Likewise, a framework can be further decomposed into individual rings (or the core ring assembly) using chemically intuitive rules: the rings can individually or jointly be considered as scaffolds derived from the original compound.

ChemAxon applies an extended Bemis and Murcko framework algorithm to generate clusters. The algorithm first generates scaffolds labelled with atom types, and in the subsequent step the atom labels are cleared and a molecular graph is generated. The methods to compare scaffolds have much variety. Simple numeric metrics or summary statistics based on substructure counts are often used, but these approaches fail to provide much insight into the local and global distribution of similar scaffolds. Topological comparisons using molecular fingerprints or substructure analysis can be done, but they are difficult to interpret owing to the sparse, high-dimensional nature of the data.

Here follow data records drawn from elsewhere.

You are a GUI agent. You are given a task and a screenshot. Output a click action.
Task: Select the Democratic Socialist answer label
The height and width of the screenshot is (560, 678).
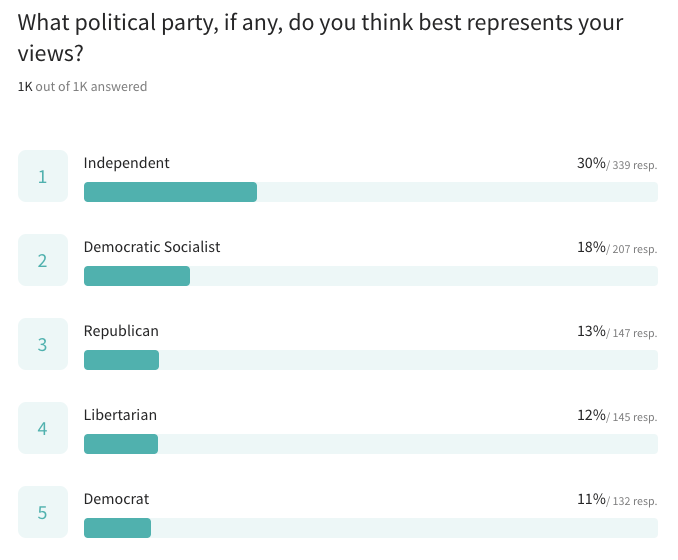coord(152,247)
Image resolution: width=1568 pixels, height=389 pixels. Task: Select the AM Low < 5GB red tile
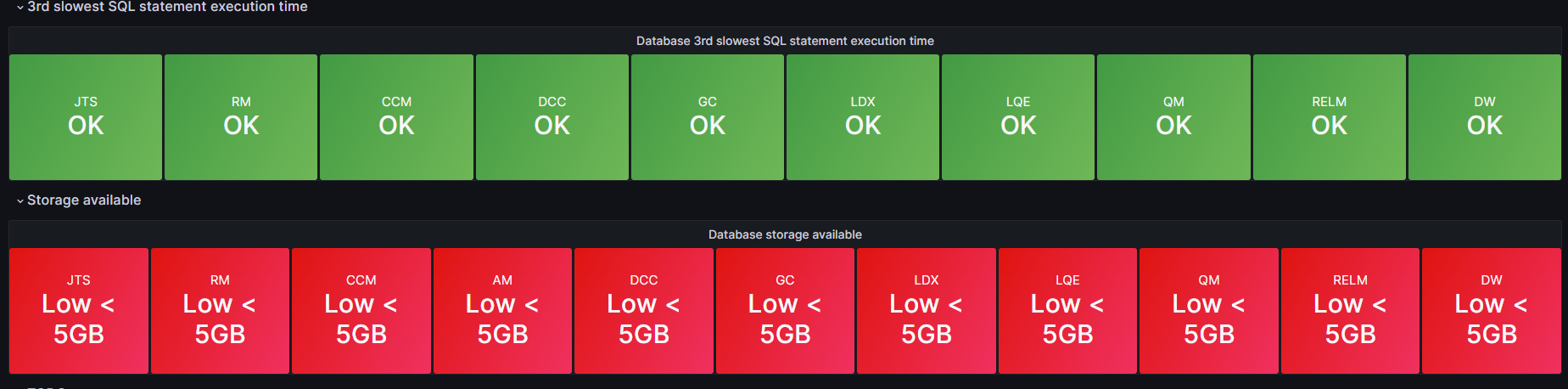502,311
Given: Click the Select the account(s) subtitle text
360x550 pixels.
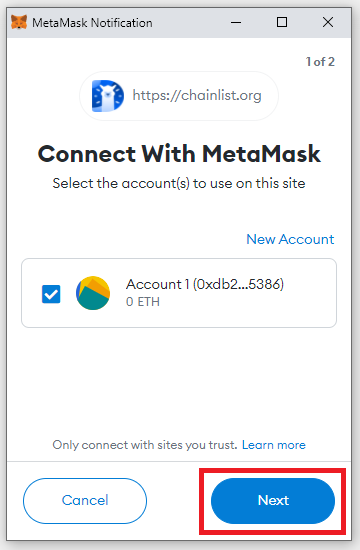Looking at the screenshot, I should tap(179, 183).
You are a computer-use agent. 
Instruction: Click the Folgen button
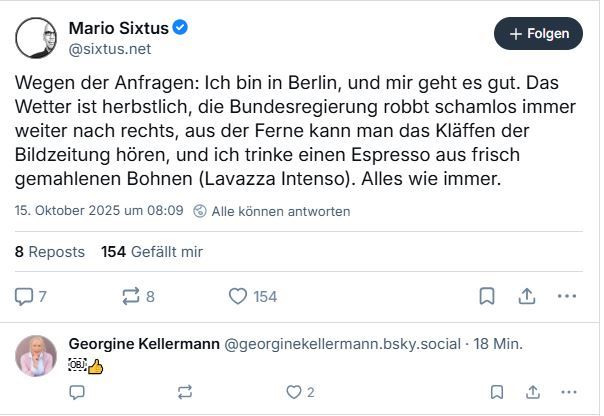538,33
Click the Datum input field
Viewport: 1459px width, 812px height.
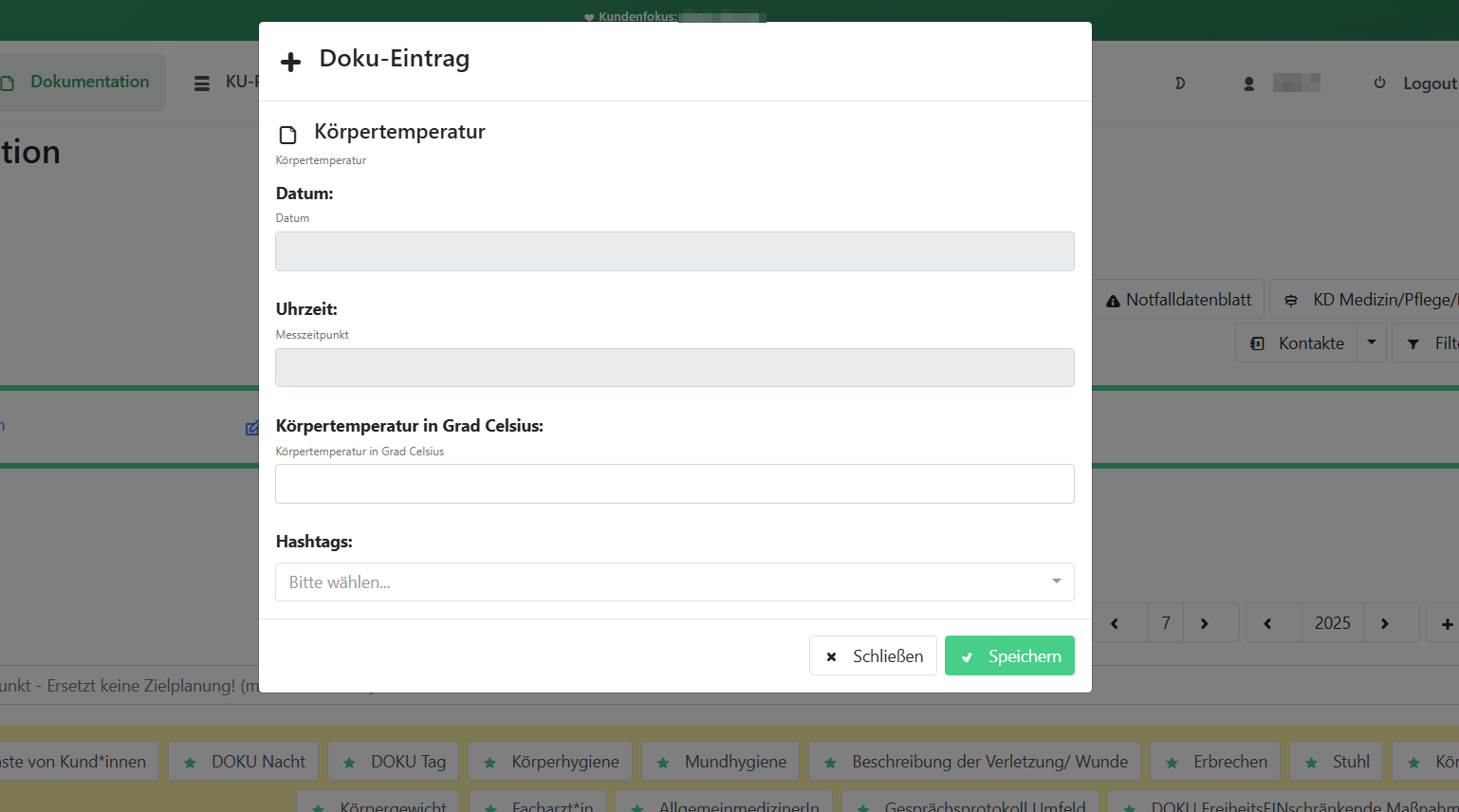tap(674, 251)
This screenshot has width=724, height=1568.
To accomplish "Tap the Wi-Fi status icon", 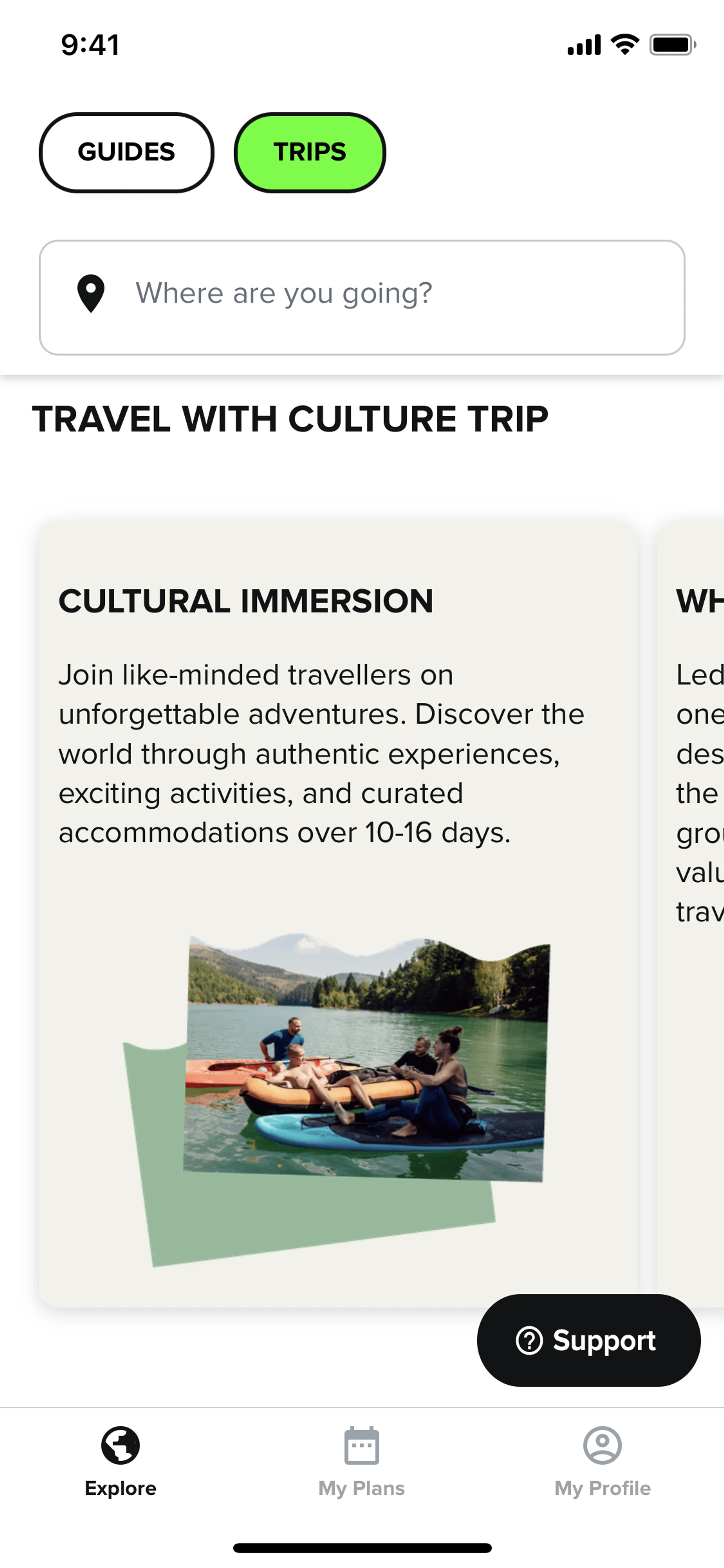I will pos(625,45).
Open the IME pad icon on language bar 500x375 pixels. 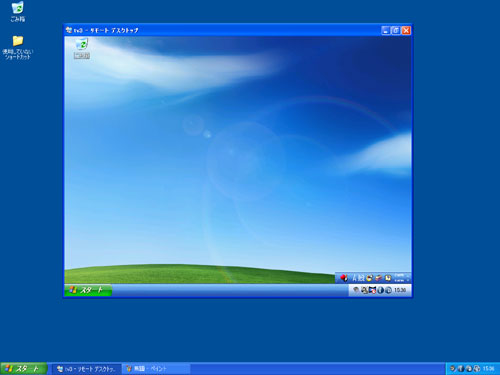[x=370, y=277]
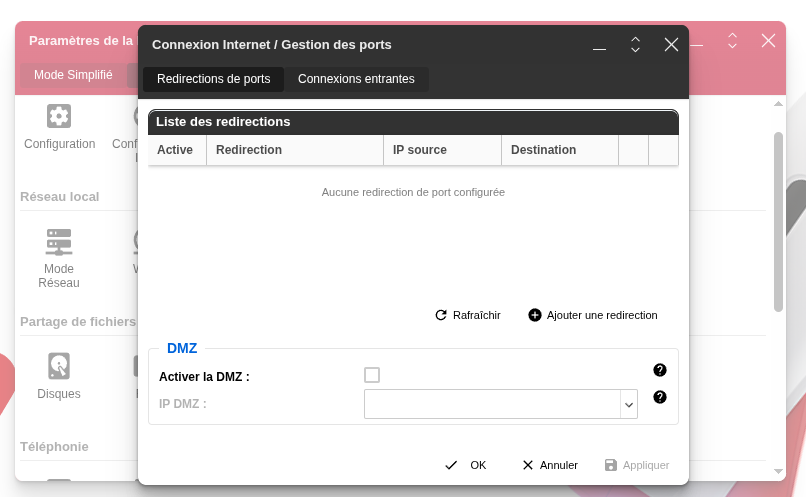Screen dimensions: 806x497
Task: Enable the Activer la DMZ checkbox
Action: [372, 375]
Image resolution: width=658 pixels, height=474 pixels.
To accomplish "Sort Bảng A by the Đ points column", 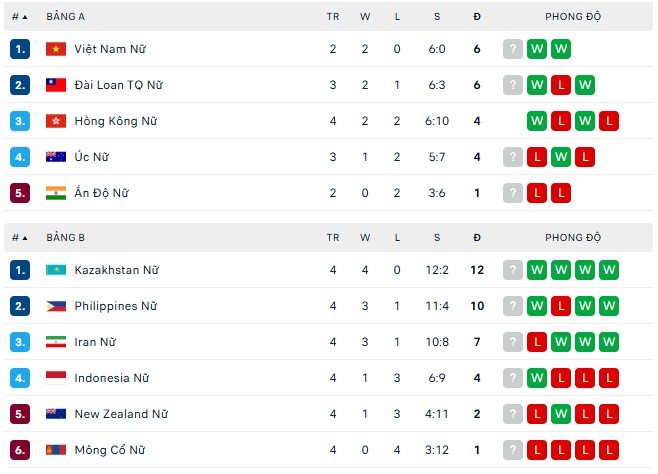I will click(477, 17).
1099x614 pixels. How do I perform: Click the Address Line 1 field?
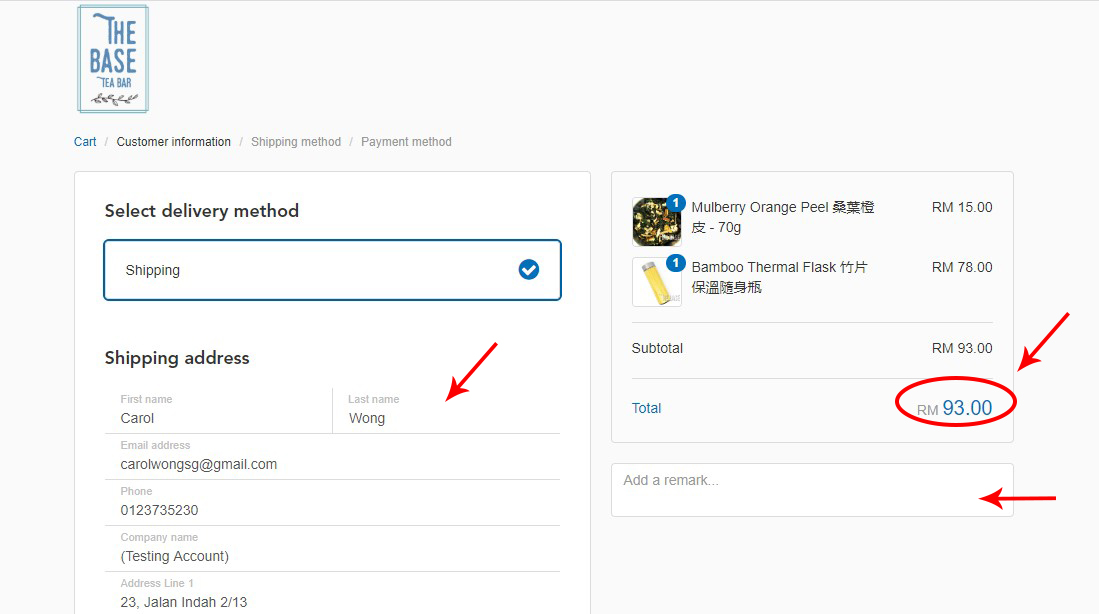click(x=332, y=601)
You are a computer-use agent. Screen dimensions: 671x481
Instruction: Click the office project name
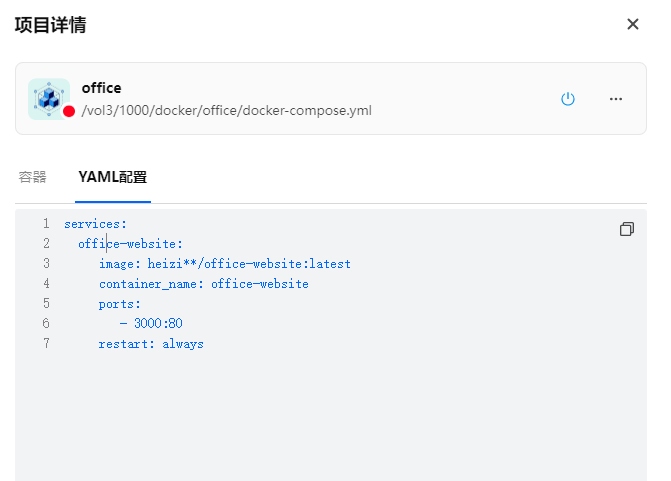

Graphical representation of the distributions within populations often provides a much more meaningful construction for understanding complex data.


Fig. 1 Bemis-Murcko framework generation

Usage and options


jklustor [<options>] [<input files>]

Prepare the usage of the jklustor script or batch file as described in Preparing the Usage of JChem Batch Files and Shell Scripts.


 -h, --help help message 
 -c, specify the clustering method 
 -o, --output <filepath> output file path (default: stdout)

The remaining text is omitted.